"""

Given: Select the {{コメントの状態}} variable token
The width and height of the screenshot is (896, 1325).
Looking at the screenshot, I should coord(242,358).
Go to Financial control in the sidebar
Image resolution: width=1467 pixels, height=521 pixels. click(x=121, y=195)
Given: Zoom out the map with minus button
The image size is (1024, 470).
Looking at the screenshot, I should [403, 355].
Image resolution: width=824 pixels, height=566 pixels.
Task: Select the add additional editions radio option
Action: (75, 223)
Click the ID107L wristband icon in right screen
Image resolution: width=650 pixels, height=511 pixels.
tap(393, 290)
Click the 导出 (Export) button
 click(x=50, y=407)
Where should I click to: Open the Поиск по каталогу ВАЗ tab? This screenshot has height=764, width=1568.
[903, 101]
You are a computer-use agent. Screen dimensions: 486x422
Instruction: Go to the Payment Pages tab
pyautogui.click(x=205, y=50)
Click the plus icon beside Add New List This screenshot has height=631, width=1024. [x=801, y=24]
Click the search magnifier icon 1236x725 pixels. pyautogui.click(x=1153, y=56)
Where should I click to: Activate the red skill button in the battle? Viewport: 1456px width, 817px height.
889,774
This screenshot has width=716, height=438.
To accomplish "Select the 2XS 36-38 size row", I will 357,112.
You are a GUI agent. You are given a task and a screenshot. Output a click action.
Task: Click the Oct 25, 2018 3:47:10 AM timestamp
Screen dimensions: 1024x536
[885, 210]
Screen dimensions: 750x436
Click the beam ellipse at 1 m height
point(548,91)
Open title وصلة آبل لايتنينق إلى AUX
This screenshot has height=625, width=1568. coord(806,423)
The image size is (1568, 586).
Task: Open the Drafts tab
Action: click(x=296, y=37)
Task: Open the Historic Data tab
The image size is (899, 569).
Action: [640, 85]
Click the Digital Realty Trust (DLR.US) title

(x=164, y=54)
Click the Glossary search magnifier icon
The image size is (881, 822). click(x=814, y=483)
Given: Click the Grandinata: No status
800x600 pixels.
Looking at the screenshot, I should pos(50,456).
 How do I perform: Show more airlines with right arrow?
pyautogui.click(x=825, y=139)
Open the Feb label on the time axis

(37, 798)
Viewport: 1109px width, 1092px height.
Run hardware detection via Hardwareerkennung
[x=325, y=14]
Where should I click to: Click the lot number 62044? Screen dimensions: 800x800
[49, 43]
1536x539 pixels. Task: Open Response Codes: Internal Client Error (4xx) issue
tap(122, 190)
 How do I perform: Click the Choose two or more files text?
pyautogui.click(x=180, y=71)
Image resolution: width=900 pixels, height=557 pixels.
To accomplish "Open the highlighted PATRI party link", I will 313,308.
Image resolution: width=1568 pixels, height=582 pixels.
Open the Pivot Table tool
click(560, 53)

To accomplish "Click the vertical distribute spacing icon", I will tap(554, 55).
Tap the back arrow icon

"""

Exercise prompt: Using the records above, repeat exactly the lines from the first one through the line with "Given: Zoom out the map with minus button".

Answer for the task:
Given: Select the {{コメントの状態}} variable token
The width and height of the screenshot is (896, 1325).
Looking at the screenshot, I should coord(242,358).
Go to Financial control in the sidebar
Image resolution: width=1467 pixels, height=521 pixels. click(x=121, y=195)
Given: Zoom out the map with minus button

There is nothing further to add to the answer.